Please rewrite the records starting at the line containing "Given: Select the OpenVPN GUI desktop icon" and ending at the line containing "Looking at the", replacing "desktop icon" with "taskbar shortcut" and keeping everything else the same. Give only those lines, without the pictures.

==== Data excerpts ====

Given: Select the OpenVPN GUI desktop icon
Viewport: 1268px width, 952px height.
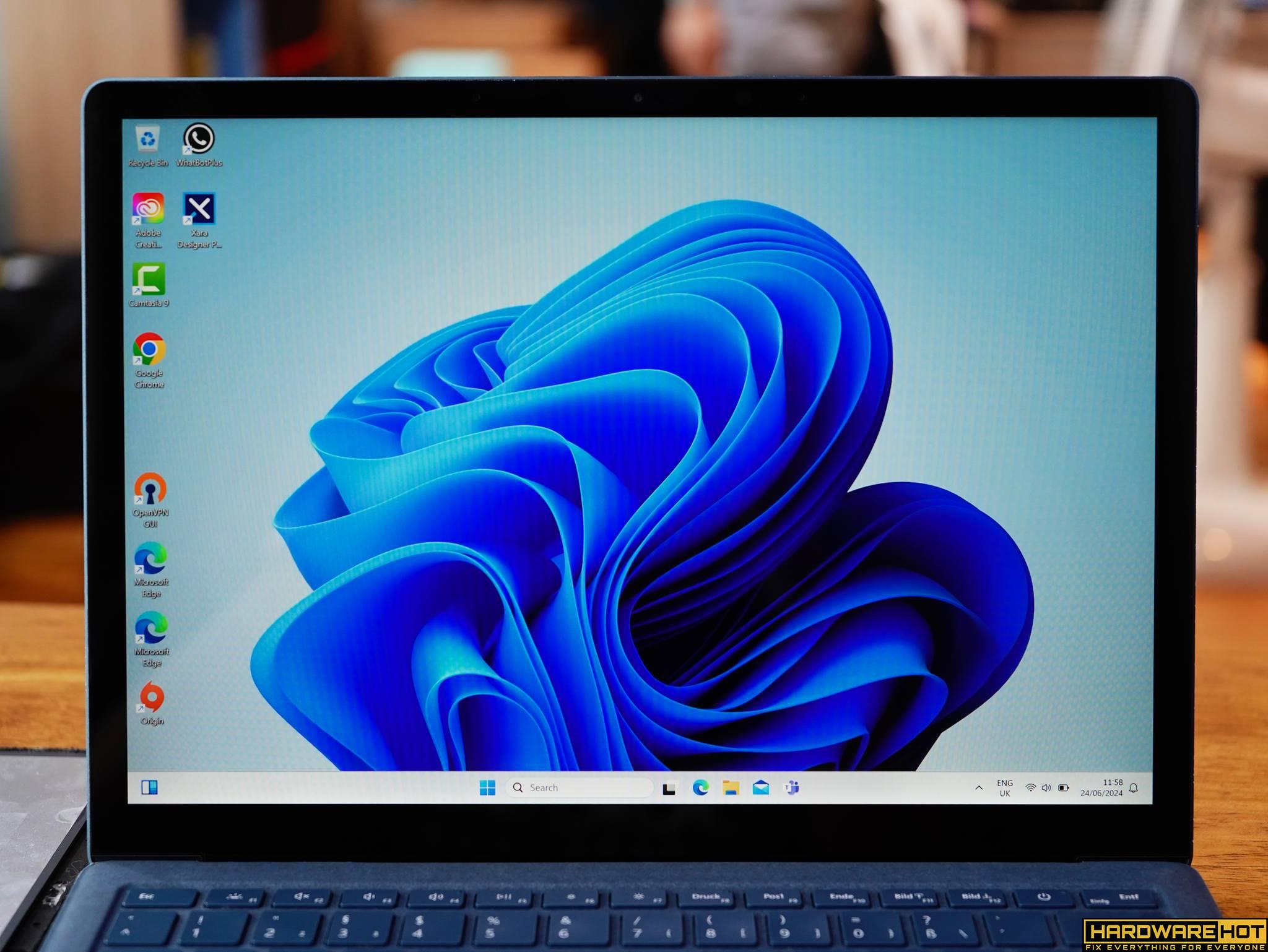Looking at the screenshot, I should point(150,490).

====
==== Data excerpts ====

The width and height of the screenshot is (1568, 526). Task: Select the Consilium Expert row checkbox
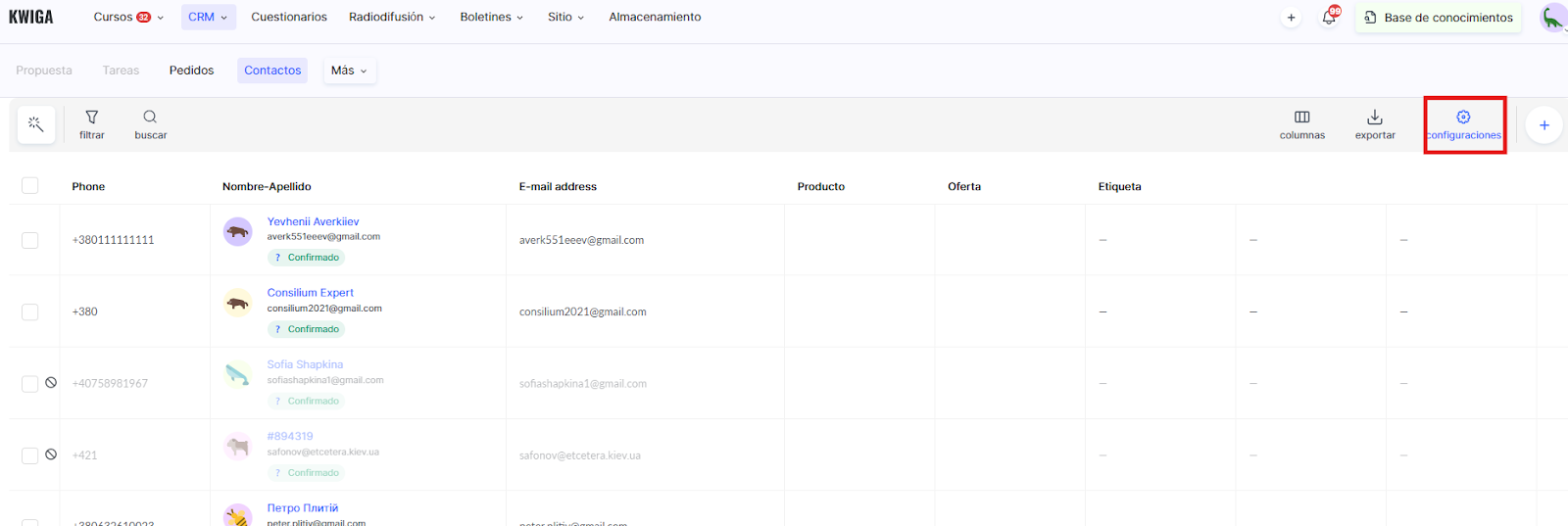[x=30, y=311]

====

_Result_.
Given: Select the OpenVPN GUI taskbar shortcut
Viewport: 1268px width, 952px height.
Looking at the screenshot, I should point(150,490).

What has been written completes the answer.